From 5e5c787de9733c5922243772a3b60bd72903c1da Mon Sep 17 00:00:00 2001
From: Raffael Meyer <14891507+barredterra@users.noreply.github.com>
Date: Mon, 23 Mar 2026 16:58:01 +0100
Subject: [PATCH] ci: review helper for po files (#38189)
---
.github/helper/po_pr_review.py | 534 ++++++++++++++++++++++++++++
.github/workflows/review-po-prs.yml | 78 ++++
2 files changed, 612 insertions(+)
create mode 100644 .github/helper/po_pr_review.py
create mode 100644 .github/workflows/review-po-prs.yml
diff --git a/.github/helper/po_pr_review.py b/.github/helper/po_pr_review.py
new file mode 100644
index 0000000000..c949c12f4d
--- /dev/null
+++ b/.github/helper/po_pr_review.py
@@ -0,0 +1,534 @@
+"""Generate a review-friendly summary for large translation PRs.
+
+This helper runs in GitHub Actions for bot-authored `.po` pull requests.

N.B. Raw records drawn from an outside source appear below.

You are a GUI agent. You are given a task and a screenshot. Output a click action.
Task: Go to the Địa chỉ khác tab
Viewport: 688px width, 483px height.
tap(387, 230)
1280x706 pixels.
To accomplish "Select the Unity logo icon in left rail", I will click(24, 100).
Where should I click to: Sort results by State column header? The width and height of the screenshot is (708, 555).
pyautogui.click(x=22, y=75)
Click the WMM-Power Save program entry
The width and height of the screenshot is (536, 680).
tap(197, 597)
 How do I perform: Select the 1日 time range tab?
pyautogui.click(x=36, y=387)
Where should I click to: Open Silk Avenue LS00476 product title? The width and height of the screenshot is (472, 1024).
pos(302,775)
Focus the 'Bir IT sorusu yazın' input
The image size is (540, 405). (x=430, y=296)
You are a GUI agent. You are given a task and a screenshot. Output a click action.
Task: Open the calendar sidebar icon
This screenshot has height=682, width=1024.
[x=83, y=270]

+It compares the trusted base checkout against the PR head translation files,
+groups similarly sized file diffs, and renders a markdown comment with the
+high-signal translation changes that are hard to inspect in GitHub's UI.
+"""
+
+import argparse
+import html
+import io
+import json
+import os
+import time
+import urllib.parse
+import urllib.request
+from collections import Counter
+from dataclasses import dataclass
+from pathlib import Path
+from typing import Any
+from urllib.error import HTTPError
+
+from babel.messages.pofile import read_po
+
+COMMENT_MARKER = ""
+SIMILARITY_TOLERANCE = 0.02
+REVIEW_HIDDEN_PO_FILES = {"eo.po"}
+
+
+@dataclass(frozen=True)
+class TranslationEntry:
+ """Normalized representation of a gettext entry used for diffing."""
+
+ context: str
+ msgid: str
+ msgid_plural: str | None
+ translation: tuple[str, ...]
+
+ @property
+ def key(self) -> tuple[str, str, str]:
+ return (self.context, self.msgid, self.msgid_plural or "")
+
+
+def parse_args() -> argparse.Namespace:
+ parser = argparse.ArgumentParser(
+ description="Build a PR review comment for .po file changes in a GitHub pull request."
+ )
+ parser.add_argument("--repo", default=os.environ.get("GITHUB_REPOSITORY"))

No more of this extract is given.